Requirement:
Give exactly the lines from the one that contains "You are a GUI" through the end of the entries below, both included; the pictures stay out.

Recorded data:
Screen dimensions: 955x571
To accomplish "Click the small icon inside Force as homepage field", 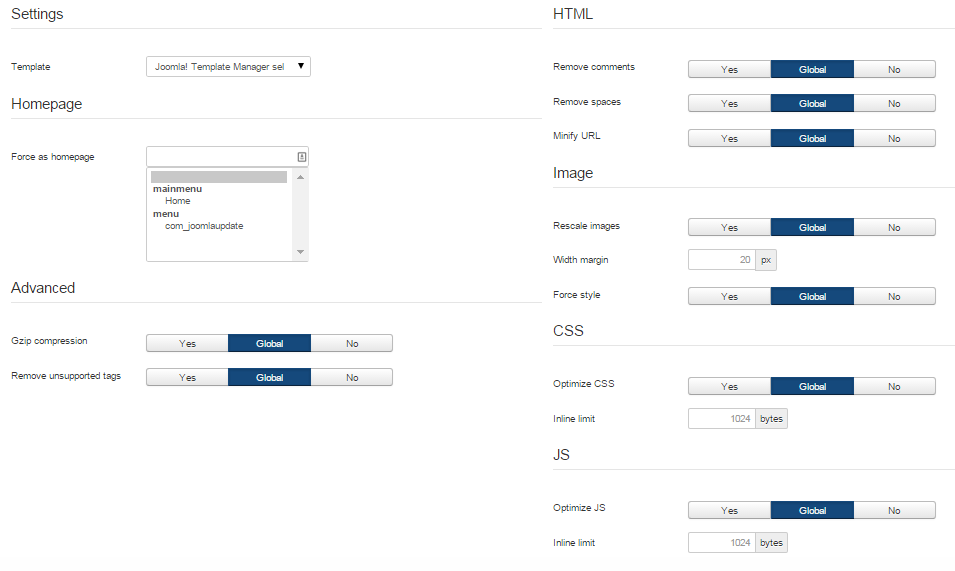I will click(x=301, y=157).
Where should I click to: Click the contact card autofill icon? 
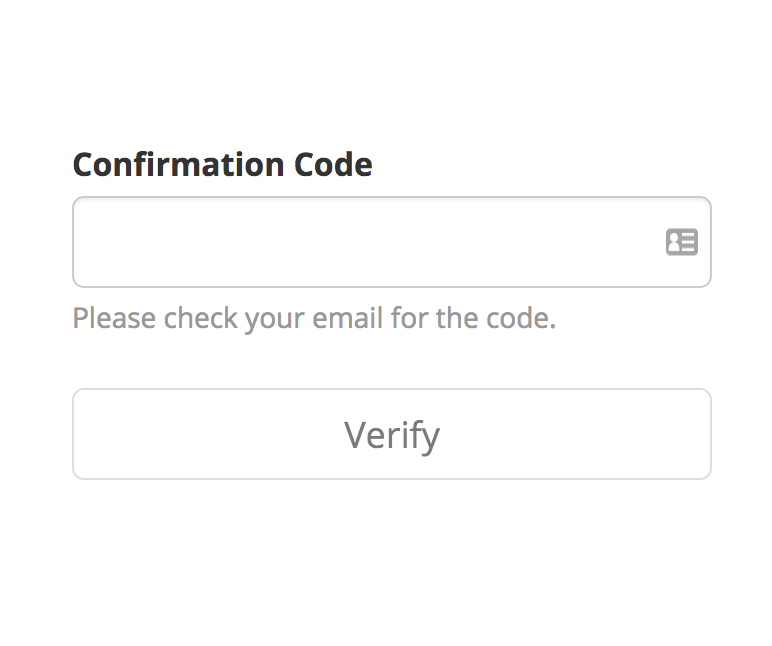tap(682, 242)
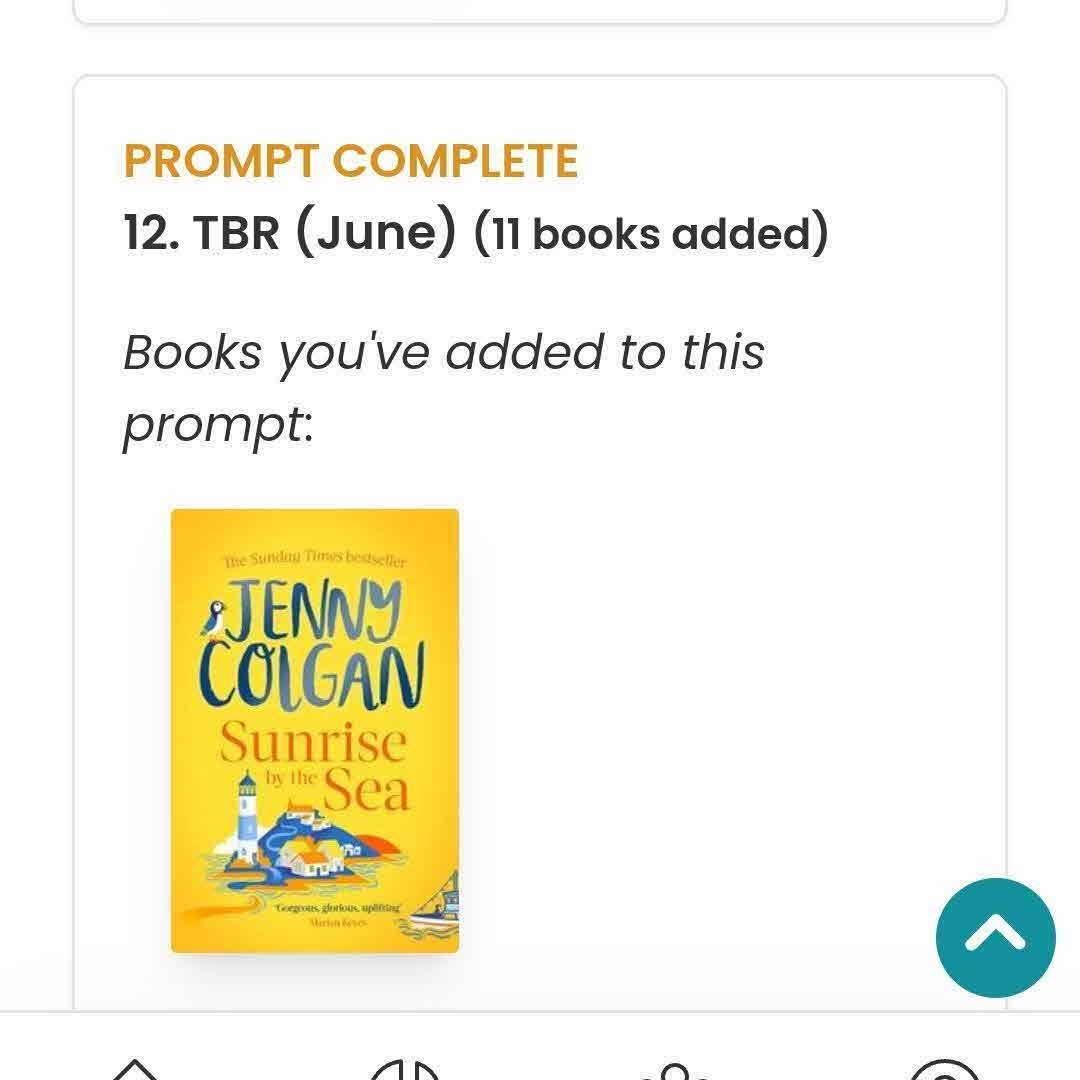Click the 'PROMPT COMPLETE' status label
The width and height of the screenshot is (1080, 1080).
coord(351,161)
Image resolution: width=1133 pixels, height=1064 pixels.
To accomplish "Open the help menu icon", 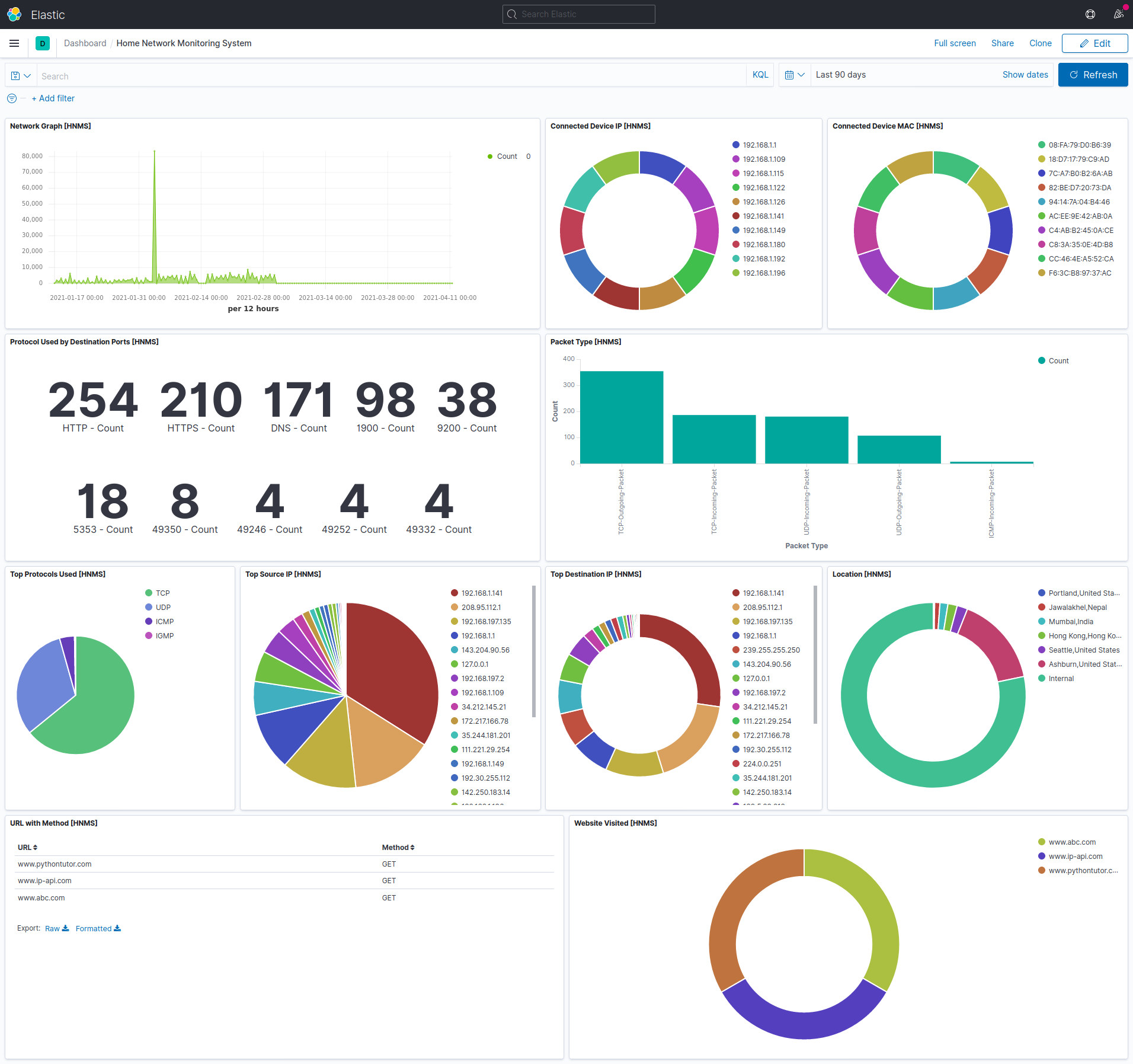I will tap(1090, 14).
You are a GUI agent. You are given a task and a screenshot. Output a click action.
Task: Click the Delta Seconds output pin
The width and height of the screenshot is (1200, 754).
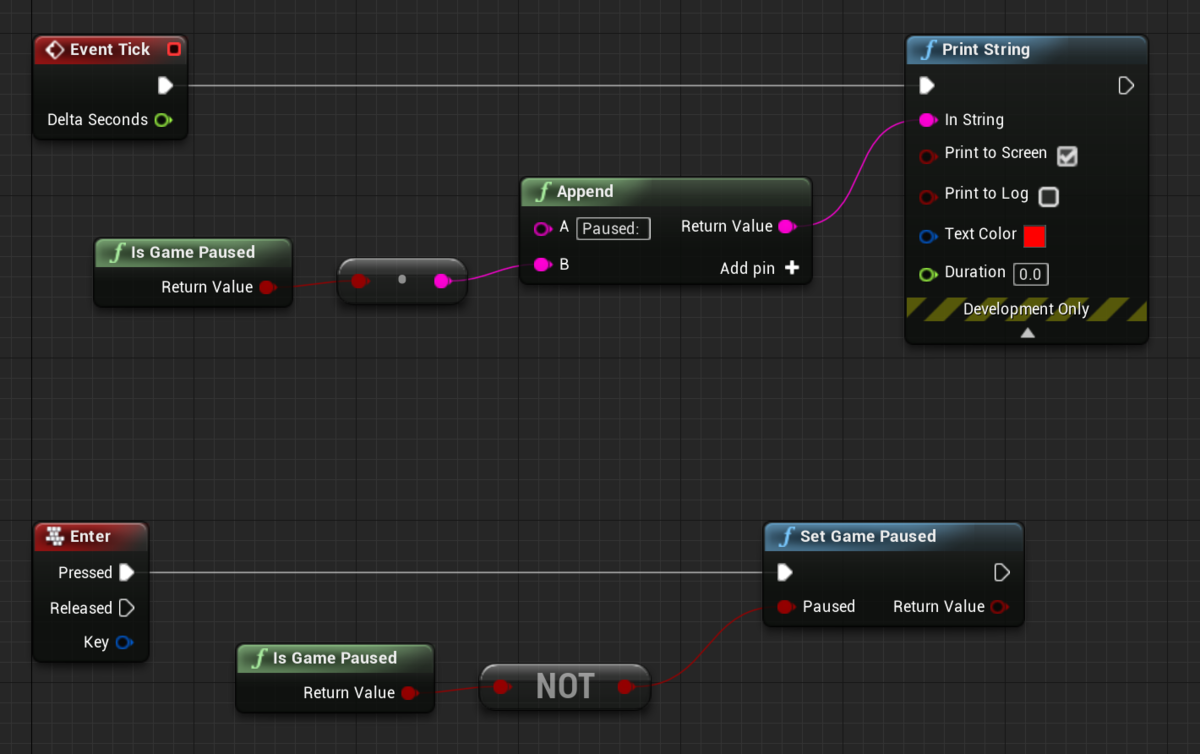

Answer space:
You are a GUI agent. You are given a task and a screenshot. Output a click action.
Task: Click the Delta Seconds output pin
The width and height of the screenshot is (1200, 754).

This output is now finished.